Syria’s political history, the record of the Assad family and the routine way in which the regime used coercion and force to ensure its security all supported the notion that Assad would kill his way out of his troubles. In 1982, when Hafez al-Assad was in power and his son Bashar was 17 years old, the regime pounded the rebellious city of Hama into submission, murdering an estimated 20,000 people in the process. By late 2011, Bashar al-Assad’s security forces were killing peaceful protesters. His phony commitments to reform notwithstanding, it was clear that the younger Assad had adopted his father’s strategy to reestablish control.

At that time, the conflict had killed 5,000 people, the vast majority at the hands of the regime. This was more than Moammar Gaddafi had killed on the eve of NATO operations in Libya. If Libyans deserved protection, then Syrians did, too. And it seemed that only military intervention of some type, rather than the chimera of a diplomatic-political solution, would prevent the bloodletting that was sure to come. Helping to bring down Assad also would contribute to the long-standing U.S. goal of isolating Iran, or at least make it more difficult for Tehran to stir up trouble in the Arab world.

That was then, about 95,000 deaths ago and before about 10 percent of the Syrian population fled the country. It was also before the present pathologies took hold. The Syrian civil war was formerly an uprising against the brutality of a despot. It has become a battle among sects and ethnicities over which group of Syrians should control the country; part of a fight for regional leadership involving Saudi Arabia, Qatar, Turkey and Iran; and an extension of the battlefield on which al-Qaeda affiliates carry out their messianic violence.

The complex and dreadful evolution of the conflict has shaken the moral and strategic justifications for intervention, even a short one focused on punishing the regime for its use of chemical weapons and deterring future use.

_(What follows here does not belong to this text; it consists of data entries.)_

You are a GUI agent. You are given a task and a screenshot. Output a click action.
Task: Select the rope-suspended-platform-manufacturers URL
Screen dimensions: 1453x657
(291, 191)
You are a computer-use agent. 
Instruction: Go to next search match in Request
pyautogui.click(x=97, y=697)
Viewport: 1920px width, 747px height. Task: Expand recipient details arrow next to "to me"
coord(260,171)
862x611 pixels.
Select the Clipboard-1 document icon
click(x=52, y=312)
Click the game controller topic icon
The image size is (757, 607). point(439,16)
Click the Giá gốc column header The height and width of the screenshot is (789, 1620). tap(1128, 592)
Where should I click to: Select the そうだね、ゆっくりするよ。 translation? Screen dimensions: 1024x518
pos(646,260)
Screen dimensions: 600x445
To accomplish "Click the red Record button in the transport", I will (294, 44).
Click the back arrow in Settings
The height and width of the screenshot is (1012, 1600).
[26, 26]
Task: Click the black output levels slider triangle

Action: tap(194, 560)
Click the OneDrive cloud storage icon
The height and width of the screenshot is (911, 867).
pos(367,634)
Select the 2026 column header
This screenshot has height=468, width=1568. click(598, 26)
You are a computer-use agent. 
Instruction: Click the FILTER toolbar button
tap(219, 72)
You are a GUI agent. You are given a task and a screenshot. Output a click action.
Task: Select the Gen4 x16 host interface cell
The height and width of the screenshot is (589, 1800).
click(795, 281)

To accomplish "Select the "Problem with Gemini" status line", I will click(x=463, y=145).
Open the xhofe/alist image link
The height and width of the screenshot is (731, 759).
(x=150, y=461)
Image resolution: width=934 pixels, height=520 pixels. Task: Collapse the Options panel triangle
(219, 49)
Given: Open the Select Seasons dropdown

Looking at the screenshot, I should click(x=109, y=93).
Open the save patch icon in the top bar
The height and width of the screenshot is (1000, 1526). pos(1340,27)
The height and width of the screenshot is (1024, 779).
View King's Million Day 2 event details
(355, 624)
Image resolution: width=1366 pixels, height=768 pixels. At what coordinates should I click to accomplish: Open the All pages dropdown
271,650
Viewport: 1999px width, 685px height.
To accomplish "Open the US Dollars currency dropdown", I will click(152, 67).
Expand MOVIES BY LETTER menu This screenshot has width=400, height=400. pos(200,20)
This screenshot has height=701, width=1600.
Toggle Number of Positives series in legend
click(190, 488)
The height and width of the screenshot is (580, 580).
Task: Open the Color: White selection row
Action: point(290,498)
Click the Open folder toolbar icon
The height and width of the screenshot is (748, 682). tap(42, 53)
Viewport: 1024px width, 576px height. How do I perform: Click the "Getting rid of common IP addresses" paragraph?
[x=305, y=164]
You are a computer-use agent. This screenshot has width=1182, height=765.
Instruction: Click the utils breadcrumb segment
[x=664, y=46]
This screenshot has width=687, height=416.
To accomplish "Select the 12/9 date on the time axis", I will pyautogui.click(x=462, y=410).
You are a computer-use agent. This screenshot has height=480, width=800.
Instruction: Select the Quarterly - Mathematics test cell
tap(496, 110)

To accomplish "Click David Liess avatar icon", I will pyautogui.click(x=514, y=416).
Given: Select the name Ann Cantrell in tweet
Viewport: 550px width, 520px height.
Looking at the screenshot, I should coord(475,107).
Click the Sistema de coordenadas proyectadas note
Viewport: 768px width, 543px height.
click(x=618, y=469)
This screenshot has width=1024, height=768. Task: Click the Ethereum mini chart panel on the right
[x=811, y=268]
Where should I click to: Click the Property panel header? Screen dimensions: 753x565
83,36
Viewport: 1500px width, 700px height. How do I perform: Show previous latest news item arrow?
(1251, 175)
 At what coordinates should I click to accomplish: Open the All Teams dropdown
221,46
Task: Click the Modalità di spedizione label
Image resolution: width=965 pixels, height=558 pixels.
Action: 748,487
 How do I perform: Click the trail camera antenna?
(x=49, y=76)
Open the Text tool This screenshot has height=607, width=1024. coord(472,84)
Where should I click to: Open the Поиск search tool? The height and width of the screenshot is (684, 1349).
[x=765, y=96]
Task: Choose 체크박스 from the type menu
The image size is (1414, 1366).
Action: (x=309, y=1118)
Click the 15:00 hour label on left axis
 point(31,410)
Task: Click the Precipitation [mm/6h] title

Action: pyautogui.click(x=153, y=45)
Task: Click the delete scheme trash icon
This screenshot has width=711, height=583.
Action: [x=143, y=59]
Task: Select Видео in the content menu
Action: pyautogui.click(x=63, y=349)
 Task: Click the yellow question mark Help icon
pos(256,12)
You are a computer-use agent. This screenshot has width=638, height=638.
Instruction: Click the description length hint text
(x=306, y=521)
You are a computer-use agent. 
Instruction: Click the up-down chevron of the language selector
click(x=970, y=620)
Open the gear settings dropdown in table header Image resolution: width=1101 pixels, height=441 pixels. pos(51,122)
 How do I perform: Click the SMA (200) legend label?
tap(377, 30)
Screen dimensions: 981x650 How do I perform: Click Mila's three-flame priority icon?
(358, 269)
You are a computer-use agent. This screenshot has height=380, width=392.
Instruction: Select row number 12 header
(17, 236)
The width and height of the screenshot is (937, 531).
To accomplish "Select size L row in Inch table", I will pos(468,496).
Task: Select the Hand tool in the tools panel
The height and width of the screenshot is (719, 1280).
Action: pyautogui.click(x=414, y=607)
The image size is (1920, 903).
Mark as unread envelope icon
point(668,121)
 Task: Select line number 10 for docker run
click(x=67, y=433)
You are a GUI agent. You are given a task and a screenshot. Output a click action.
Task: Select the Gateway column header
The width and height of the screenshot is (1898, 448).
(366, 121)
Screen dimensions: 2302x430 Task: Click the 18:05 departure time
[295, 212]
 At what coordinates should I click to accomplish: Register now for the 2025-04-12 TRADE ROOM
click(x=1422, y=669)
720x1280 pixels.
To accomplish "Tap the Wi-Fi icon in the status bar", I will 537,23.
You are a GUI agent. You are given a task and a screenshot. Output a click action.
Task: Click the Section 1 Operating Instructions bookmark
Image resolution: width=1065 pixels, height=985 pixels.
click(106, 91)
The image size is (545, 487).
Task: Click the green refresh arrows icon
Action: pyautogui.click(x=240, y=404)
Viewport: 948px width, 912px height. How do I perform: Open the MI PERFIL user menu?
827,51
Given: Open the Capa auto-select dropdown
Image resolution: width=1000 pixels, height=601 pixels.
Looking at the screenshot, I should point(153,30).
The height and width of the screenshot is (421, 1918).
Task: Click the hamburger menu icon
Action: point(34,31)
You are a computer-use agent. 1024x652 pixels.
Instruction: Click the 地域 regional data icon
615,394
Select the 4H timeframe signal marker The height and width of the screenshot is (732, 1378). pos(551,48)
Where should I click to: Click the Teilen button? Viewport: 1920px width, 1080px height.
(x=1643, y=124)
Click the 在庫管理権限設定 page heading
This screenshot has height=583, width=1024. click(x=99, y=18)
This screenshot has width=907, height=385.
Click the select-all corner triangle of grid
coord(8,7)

The Obama administration has sought to limit the American response to Syria’s civil war, cognizant of domestic opposition to U.S. involvement and the fact that this president ran for office on the promise that he would disentangle the United States from Middle East conflicts. It realizes, too, that as much as Assad and his allies are despised in the Middle East, Washington’s use of force against yet another Arab and predominantly Muslim country would probably arouse further hostility toward America. There is another concern that should figure into the president’s calculations: The missile strikes the White House is contemplating would advance Syria’s dissolution.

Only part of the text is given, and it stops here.